::: DATA TO EXAMINE

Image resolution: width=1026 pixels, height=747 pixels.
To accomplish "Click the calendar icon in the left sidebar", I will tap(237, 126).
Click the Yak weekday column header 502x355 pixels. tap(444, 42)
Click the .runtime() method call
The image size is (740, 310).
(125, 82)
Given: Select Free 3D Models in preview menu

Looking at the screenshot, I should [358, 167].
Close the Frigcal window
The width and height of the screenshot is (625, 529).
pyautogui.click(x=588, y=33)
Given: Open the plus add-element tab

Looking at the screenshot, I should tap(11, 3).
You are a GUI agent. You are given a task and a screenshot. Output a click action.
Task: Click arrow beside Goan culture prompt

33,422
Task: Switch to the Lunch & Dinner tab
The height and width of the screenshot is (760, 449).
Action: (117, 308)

::::::
::: DATA TO EXAMINE

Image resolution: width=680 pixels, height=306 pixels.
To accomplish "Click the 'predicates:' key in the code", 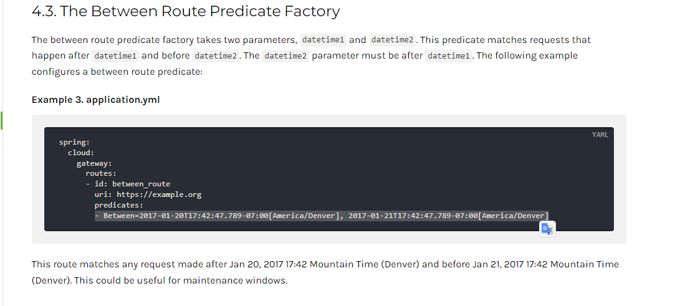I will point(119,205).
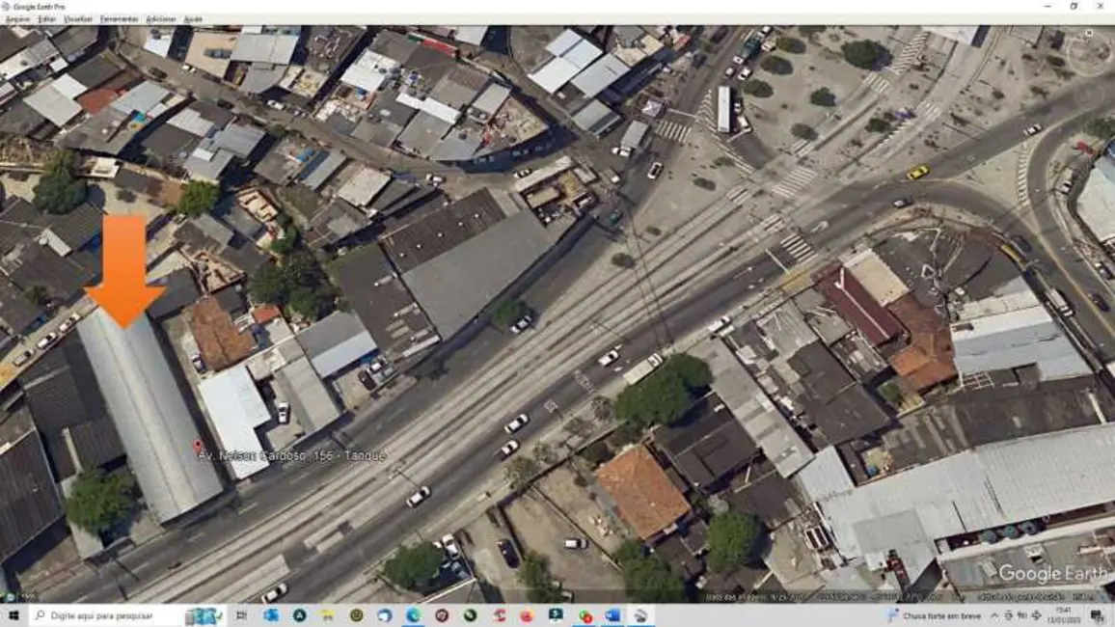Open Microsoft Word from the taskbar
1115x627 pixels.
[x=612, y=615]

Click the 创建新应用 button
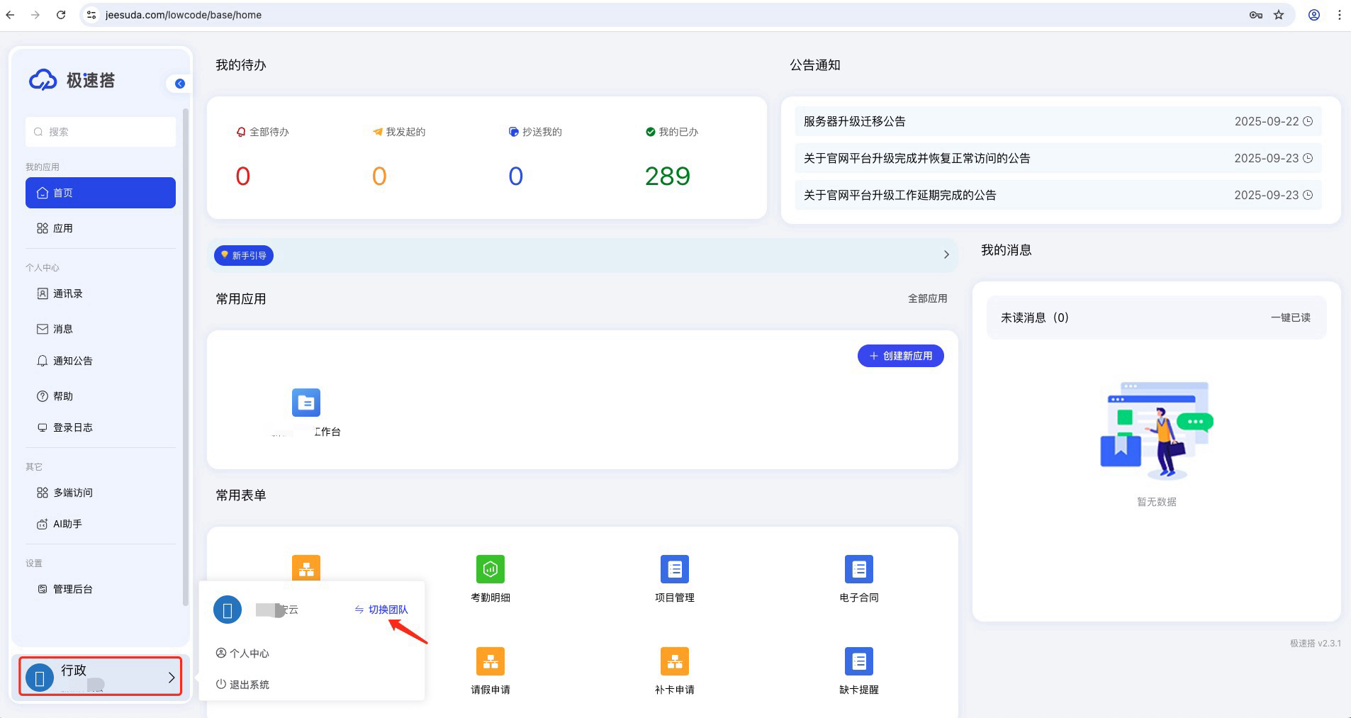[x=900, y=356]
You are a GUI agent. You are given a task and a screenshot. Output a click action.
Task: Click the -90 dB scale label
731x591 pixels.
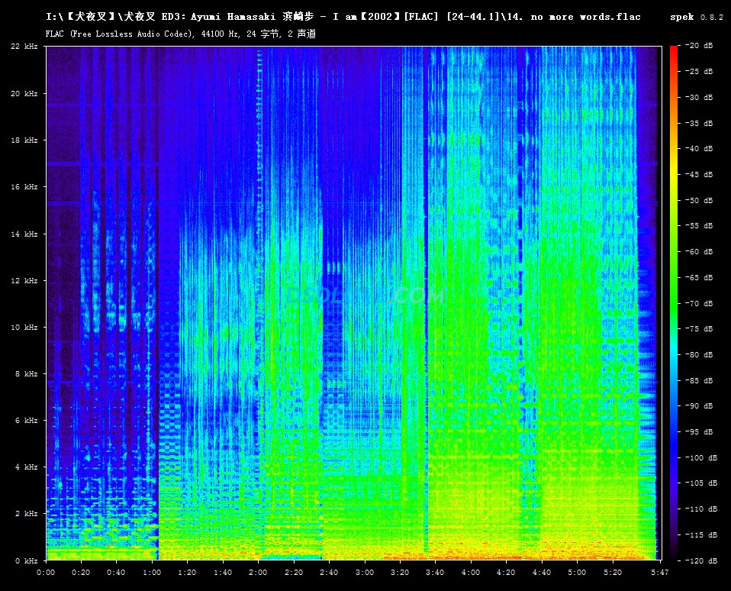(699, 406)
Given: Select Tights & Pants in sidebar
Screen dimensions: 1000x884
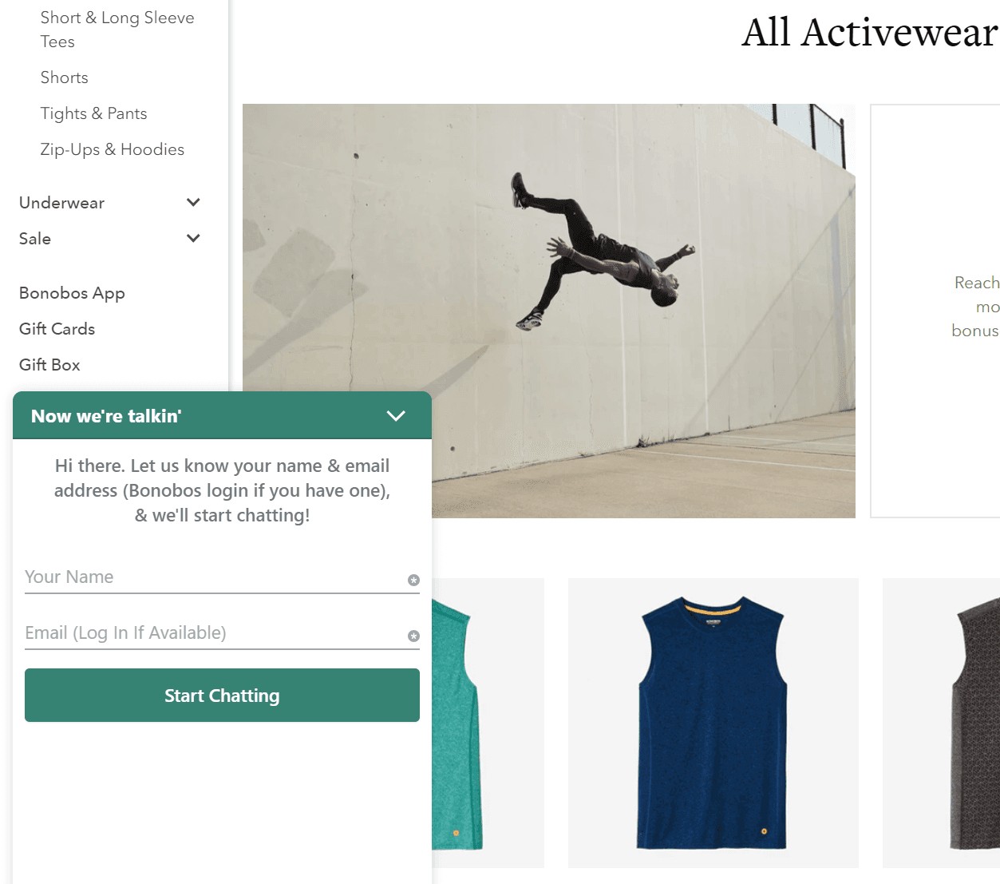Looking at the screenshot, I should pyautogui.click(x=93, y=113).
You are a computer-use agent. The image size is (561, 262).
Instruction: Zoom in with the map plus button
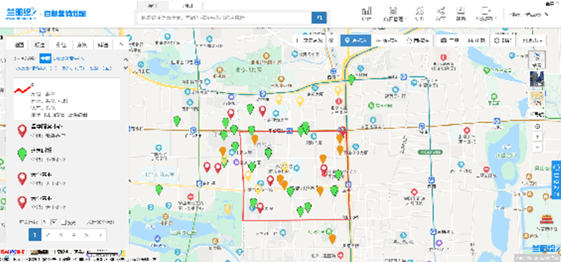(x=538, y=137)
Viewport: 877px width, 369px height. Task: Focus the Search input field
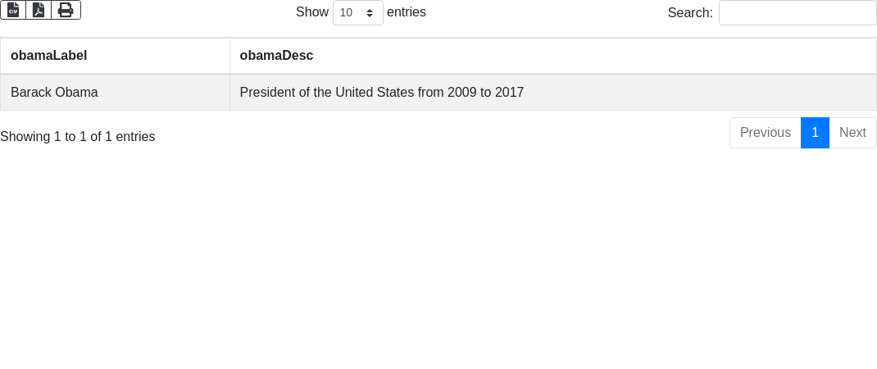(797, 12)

::::::
::: DATA TO EXAMINE

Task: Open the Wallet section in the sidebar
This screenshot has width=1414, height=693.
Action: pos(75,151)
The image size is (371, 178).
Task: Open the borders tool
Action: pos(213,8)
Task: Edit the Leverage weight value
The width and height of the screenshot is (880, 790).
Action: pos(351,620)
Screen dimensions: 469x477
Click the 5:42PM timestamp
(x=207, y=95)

::::::

**WHAT TO PRODUCE:** For each line in the data that holds the word "resolution", copy the line.

**TASK RESULT:**
Image resolution: width=1026 pixels, height=747 pixels.
Image resolution: width=680 pixels, height=306 pixels.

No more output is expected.